Un sujet de disputes récurrentes dans mon couple, c’est que Mari trouve qu’il fait tout chez nous, que lui seul prend soin de nos affaires, de nos meubles, de notre maison, que son travail n’est pas respecté par les enfants, et que je ne me foule pas non plus pour l’aider. Je suis effectivement plus relax sur l’état de nos possessions et préfère vivre cinq ans avec des meubles moches le temps que les enfants grandissent que de me donner le travail (du latin tripalium, souffrance) d’empêcher les enfants de manger du chocolat à proximité d’un canapé tout neuf couleur ivoire. Bref, mettre de jolies plantes, ok, mais courir après les enfants pour qu’ils ne les dégomment pas, bof, même si je comprends bien son exaspération de voir ses belles plantes, qu’il a achetées, plantées, rempotées, arrosées, finir détruites par des marmots sans scrupule.
Les trois enfants et moi tentons de passer entre les gouttes en baissant la tête dans nos assiettes de nouilles. Grand pleure encore à chaudes larmes, dépité de sa bêtise, Milieu et Dernier se taisent, sachant bien qu’il vaut mieux pour eux qu’on les oublie un peu.
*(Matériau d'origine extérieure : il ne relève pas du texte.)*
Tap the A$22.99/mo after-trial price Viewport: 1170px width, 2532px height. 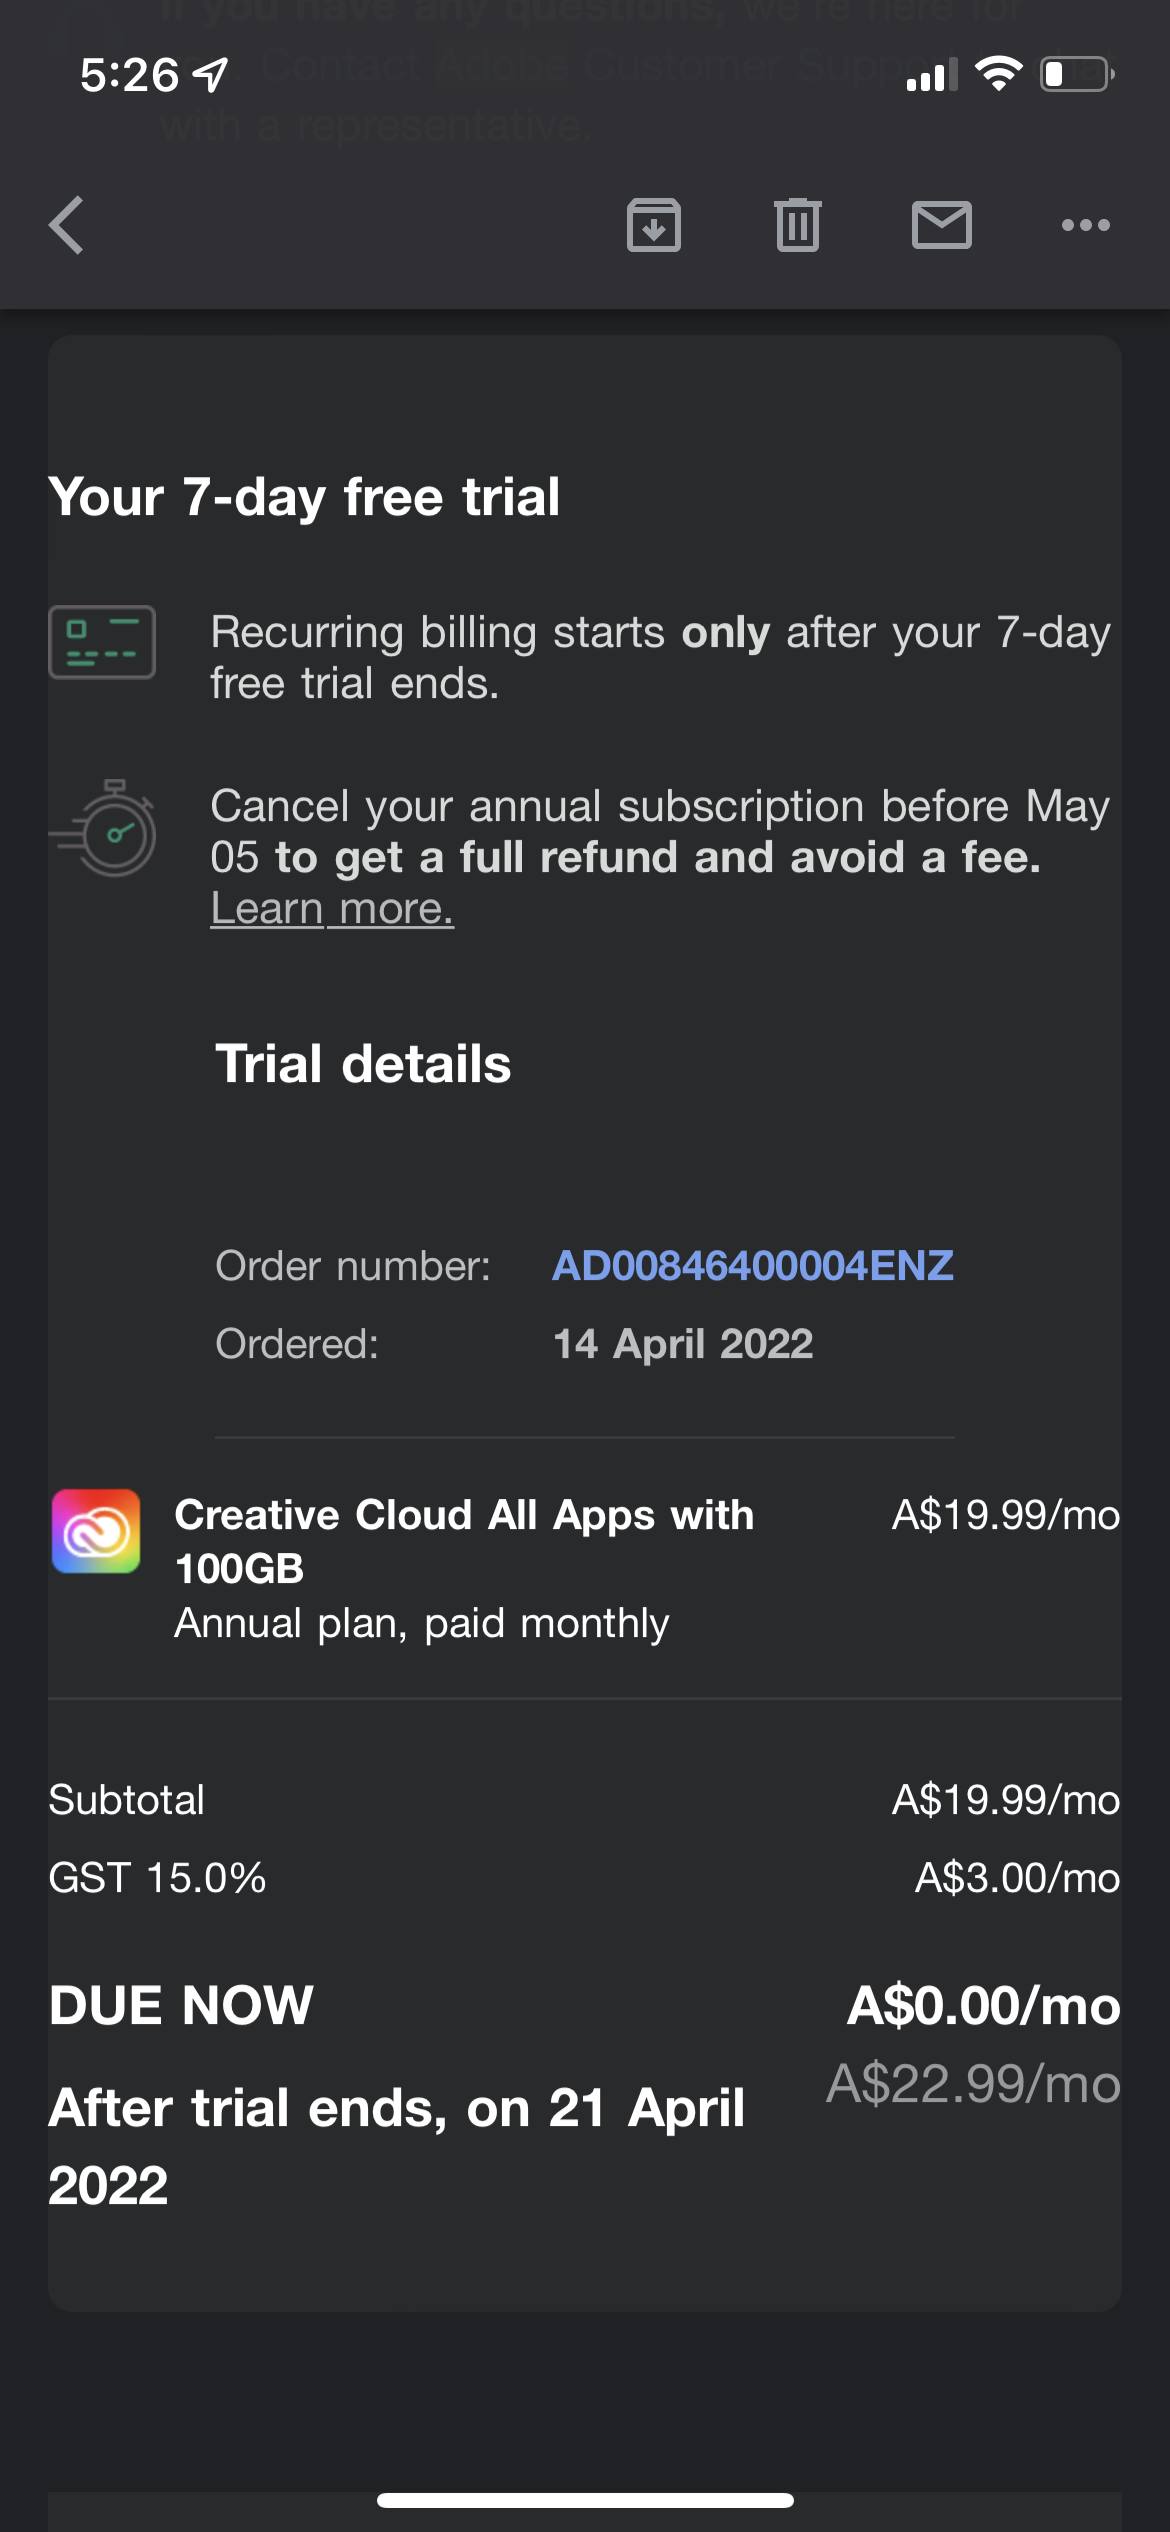tap(972, 2084)
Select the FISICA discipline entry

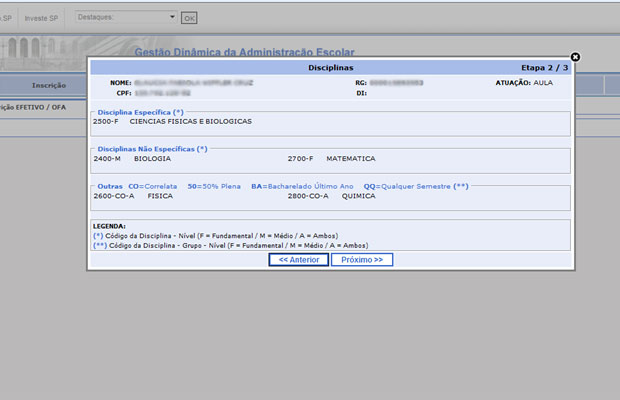(160, 196)
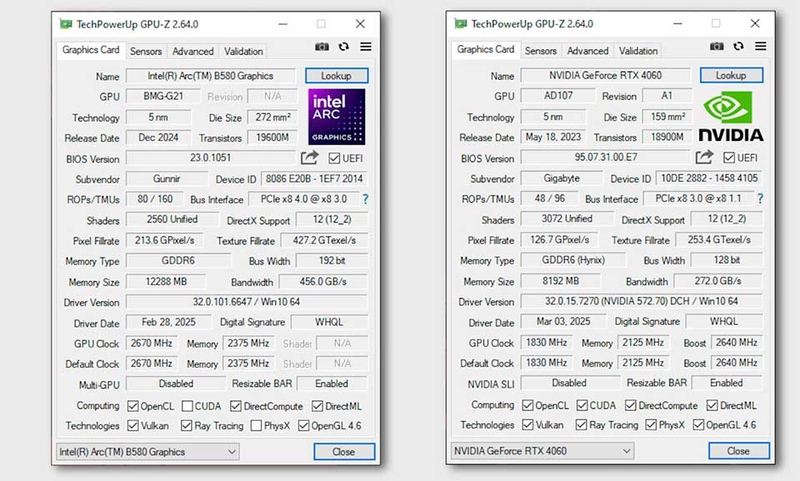Open Intel(R) Arc(TM) B580 Graphics dropdown

click(147, 452)
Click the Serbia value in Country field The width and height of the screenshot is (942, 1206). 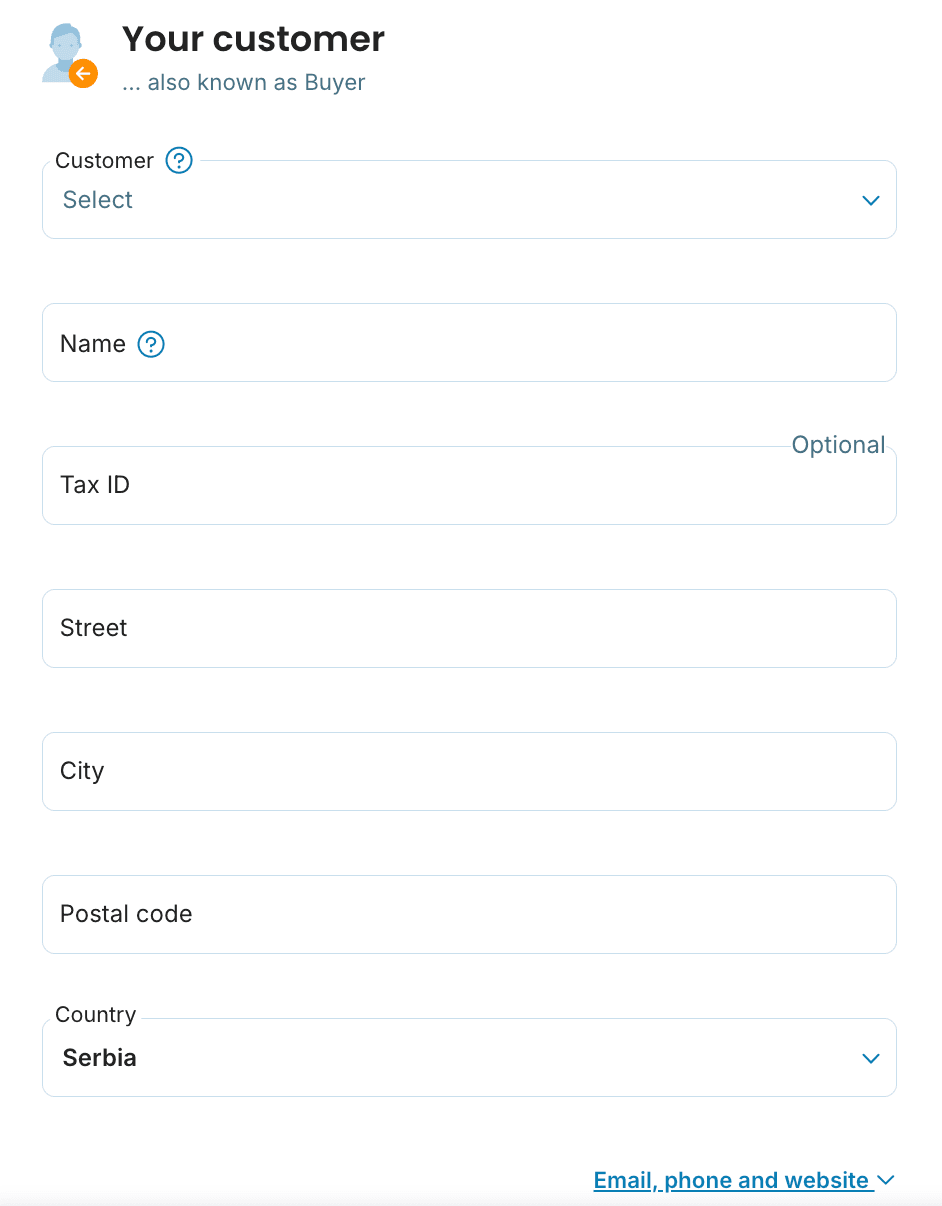(100, 1058)
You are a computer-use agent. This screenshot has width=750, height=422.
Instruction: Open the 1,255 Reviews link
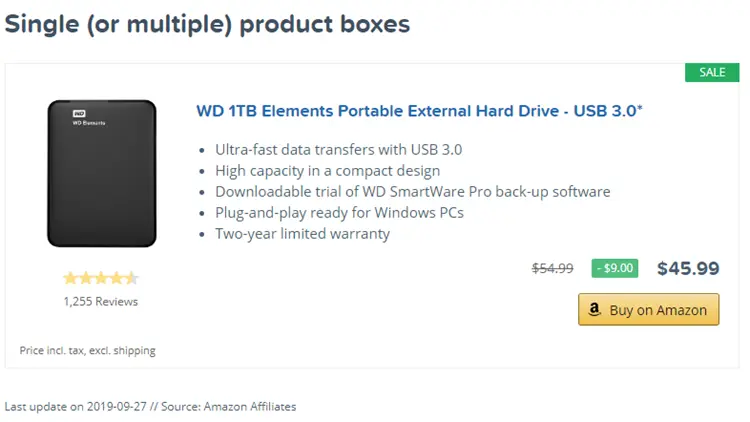(x=100, y=301)
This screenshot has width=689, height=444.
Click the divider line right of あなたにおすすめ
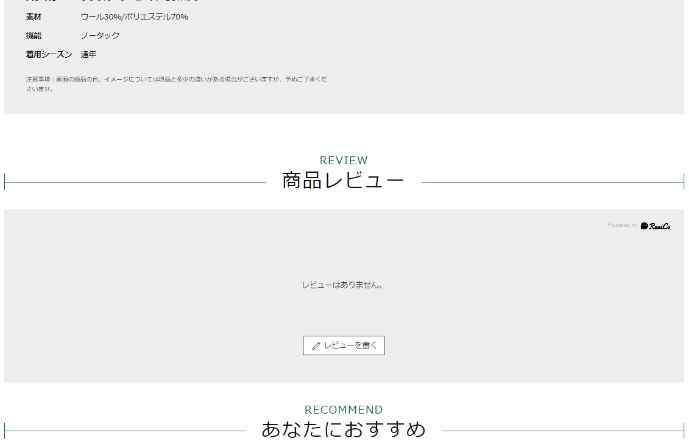[562, 431]
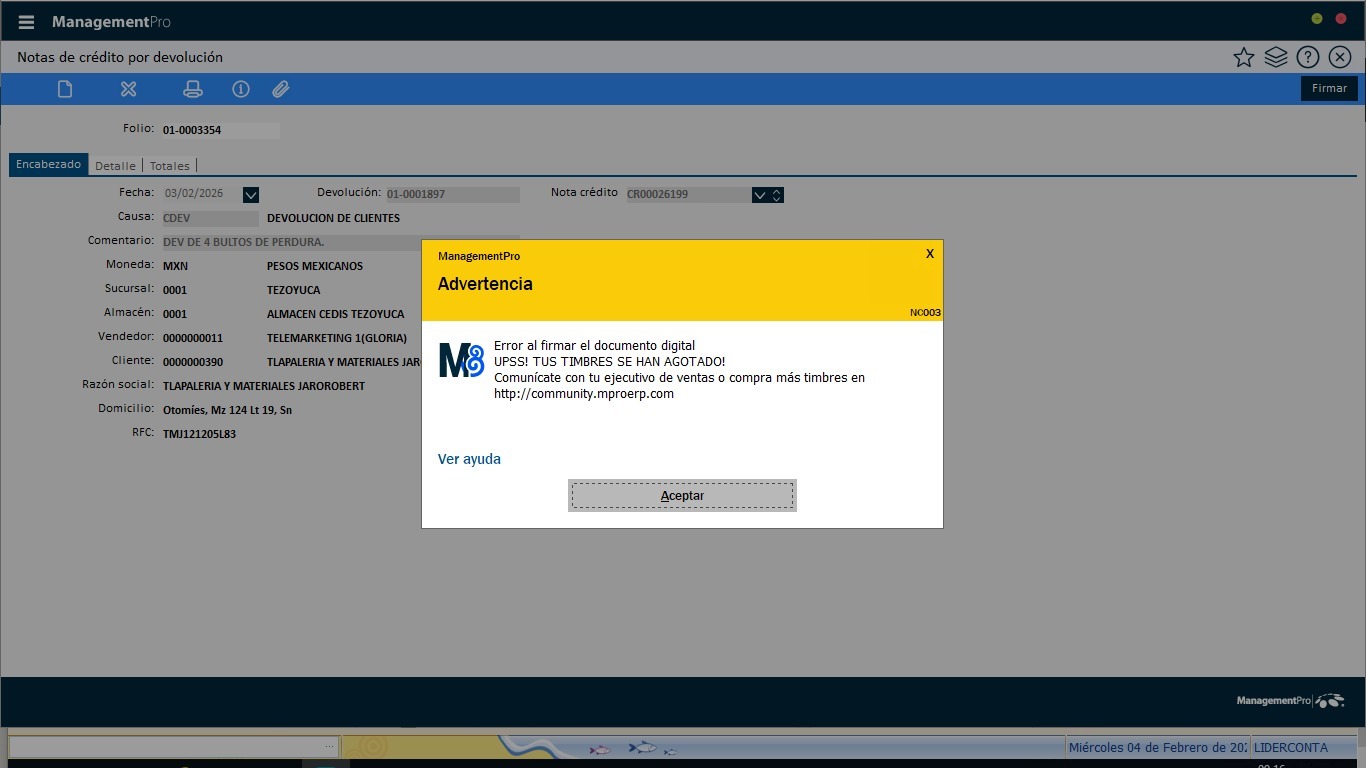Click the printer icon
Viewport: 1366px width, 768px height.
(x=193, y=89)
- Tu sais combien ça coûte, en pesos, l’arbre que tu as cassé? s’écrit Mari. Deux billets oranges! Ça te ferait plaisir que je prenne les deux billets orange que tu as et que je les jette à la poubelle, hein?
Le savon de Mari commence à être un peu long au goût de Milieu qui, à presque cinq, ans ne tient pas rigueur aux grands et préfèrerait changer de sujet de conversation. Comme il ne sait pas qu’il n’est pas de bon ton de passer à autre chose alors que l’adulte n’a pas fini sa gronderie, il lance simplement et fièrement au milieu de la soupe à la grimace:
- Moi, j’ai six billets verts!
Pris de court par cette sortie hors de propos, Mari retient un sourire, même si déjà, son sérieux craquèle. Tout de même, il tient bon. Après tout, Grand commence à comprendre la valeur de l’argent, la valeur du temps. C’est une importante leçon de vie qu’il donne à notre fils. Pour tenter une dernière fois d’enfoncer le clou, alors que les sourires nous gagnent déjà, Mari assène à Milieu:
- Je n’ai pas fini de parler. Et tu manges le dîner, toi d’abord. Tu m’as promis que tu mangerais tout à l’heure.
- Non, c’est pas vrai.
- Si! Je t’ai donné un biscuit, ok, mais je t’ai fait promettre que tu mangerais au dîner.
- Euh, non… ajoute Milieu plus doucement.
- Si enfin, si, ne discute pas!
- Ah, alors, ajoute Milieu après une petite pause, alors dans ce cas, je n’ai pas entendu.
Mon petit Milieu est un petit malin, un petit astucieux, qui a toujours mal au ventre quand il faut manger des épinards mais se sent mieux quand on sort le dessert, qui ment avec son intelligence de futé et son innocence d’enfant mignon. Puisque sa première excuse n’a pas marché, bon ben, dans ce cas, il tente une deuxième: dans ce cas, je n’ai pas entendu. Mari se prend la tête dans les mains et pouffe de rire, puis nous tombons tous un par un, finissant par rire aux éclats.
Grand a séché ses larmes, Dernier a retrouvé son beau babillage, Milieu nous éclabousse de son rire en cascade et tous les cinq sommes, de joie, arrosés.